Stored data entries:
####

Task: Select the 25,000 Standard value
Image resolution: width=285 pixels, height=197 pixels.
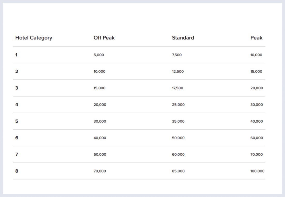Action: (178, 105)
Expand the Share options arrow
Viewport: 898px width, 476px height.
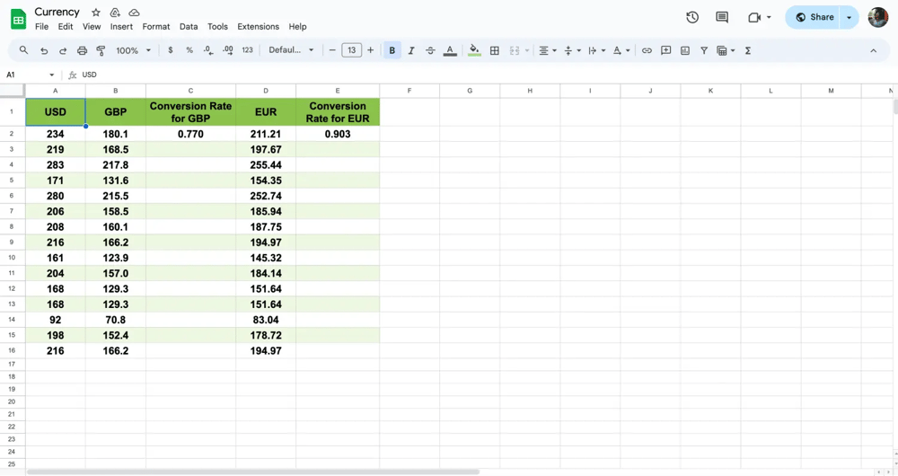pyautogui.click(x=849, y=17)
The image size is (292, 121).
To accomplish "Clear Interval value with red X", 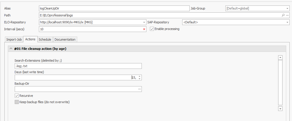I will click(x=144, y=29).
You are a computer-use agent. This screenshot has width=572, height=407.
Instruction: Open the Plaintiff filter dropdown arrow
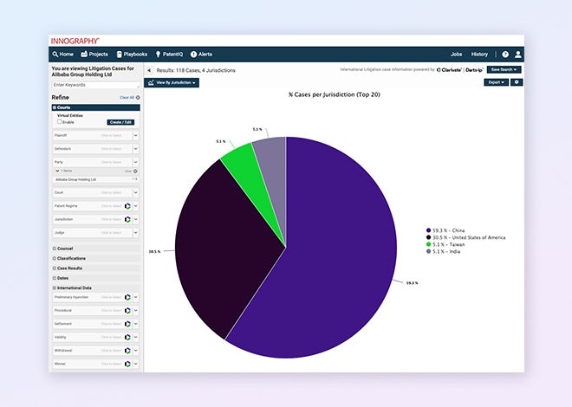coord(135,136)
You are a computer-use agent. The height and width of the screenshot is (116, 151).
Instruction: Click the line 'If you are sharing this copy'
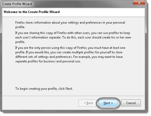click(73, 33)
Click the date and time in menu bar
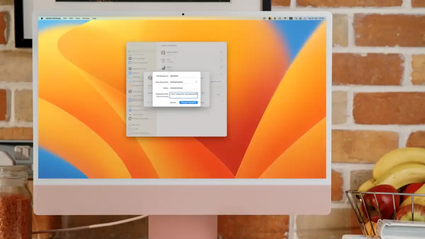The width and height of the screenshot is (425, 239). [x=316, y=18]
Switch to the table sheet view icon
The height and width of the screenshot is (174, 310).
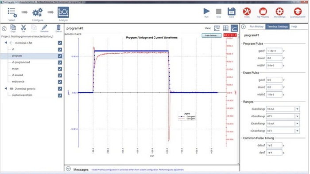point(225,28)
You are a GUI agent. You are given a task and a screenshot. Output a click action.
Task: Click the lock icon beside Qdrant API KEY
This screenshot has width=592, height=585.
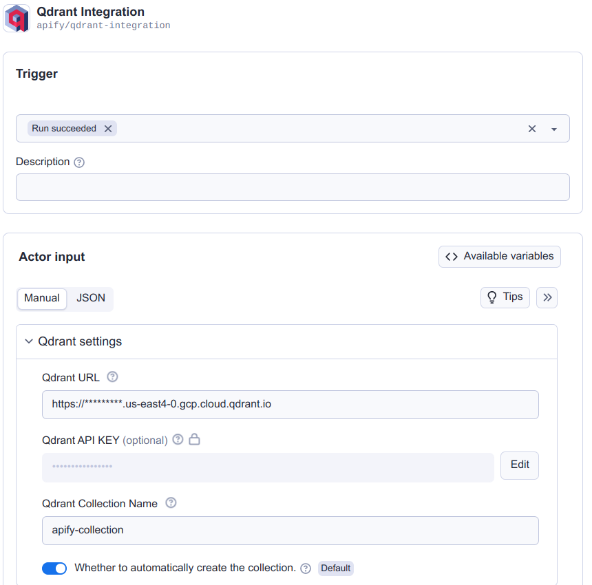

####

Aim of the task ▸ Report, with no additional words, how many lines in the records above contain the word "computer".

Task answer ▸ 2